In September 1969 the entire class was sold to the Dutch national railway operator Nederlandse Spoorwegen (NS), where they became NS 1500 Class. They were renumbered in the 1500 series in the order they left their workshops, where they received various modifications, including new headlight clusters. The locomotives also retained their names. One locomotive, no. E27005 Minerva was broken up and used for spares. The remaining six locomotives were employed until final withdrawal in 1985. Their main work was on The Hague—Cologne express trains as far as the border at Venlo although they travelled to their home depot at Maastricht either with a train or light engine on Sunday for their weekly examination before returning to traffic the following day. They were sometimes to be found on freight trains bound for the German border originating in the Rotterdam area.

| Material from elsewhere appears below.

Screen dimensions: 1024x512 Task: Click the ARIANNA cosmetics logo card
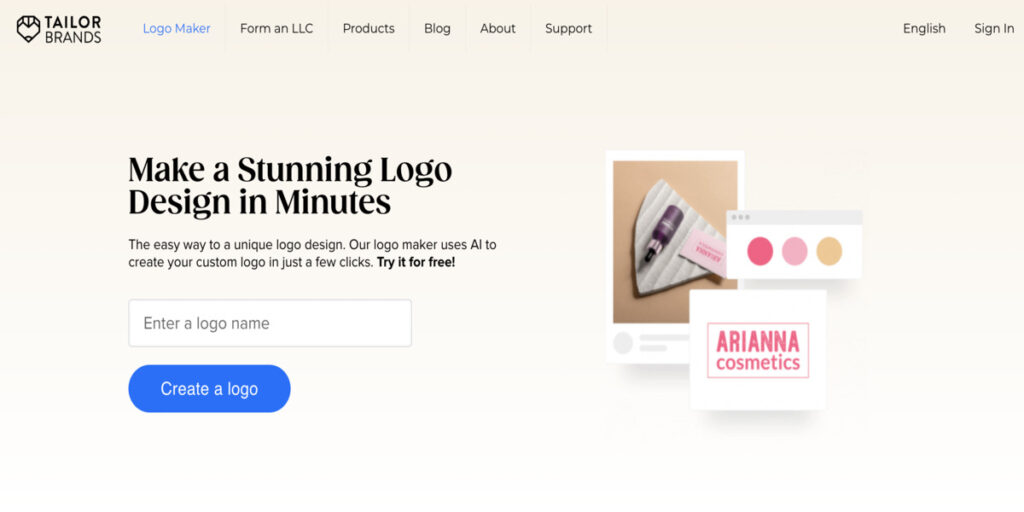(x=758, y=350)
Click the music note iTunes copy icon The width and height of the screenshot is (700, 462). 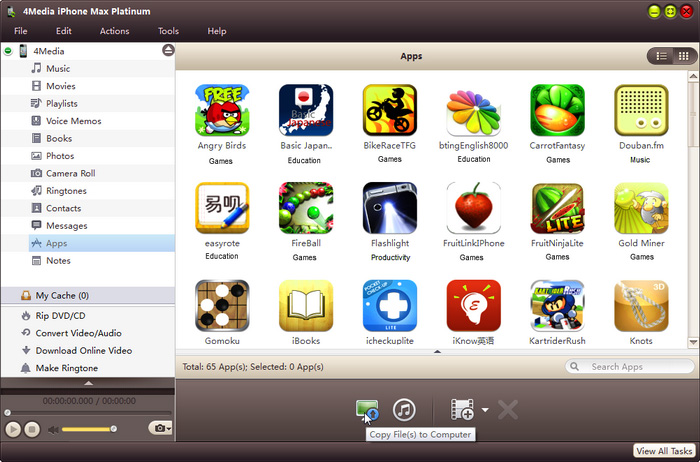point(404,409)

Upon retirement by NS, two were repatriated to England for preservation. In May 1989. 27000 returned to the Netherlands for the NS 150th celebrations, operating a number of tours.

==Fleet details==

| Key: | Preserved | Scrapped |

| BR number |  | NS number | Name | Disposal |
| 1955 | 1957 |
| 27000 | E27000 | 1502 | Electra | Preserved at Midland Railway - Butterley |
| 27001 | E27001 | 1505 | Ariadne | Preserved at the Science and Industry Museum in Manchester |
| 27002 | E27002 | 1506 | Aurora | Scrapped (02/1985) |
| 27003 | E27003 | 1501 | Diana | Preserved in the Utrecht Railway Museum by Werkgroep 1501 |
| 27004 | E27004 | 1503 | Juno | Scrapped (10/1986) |
| 27005 | E27005 | - | Minerva | Used for parts by NS. Scrapped (11/1969) |
| 27006 | E27006 | 1504 | Pandora | Scrapped (02/1985) |

==Model railways==
In 2013, Heljan was commissioned to produce OO gauge models of EM2 locomotives in several liveries.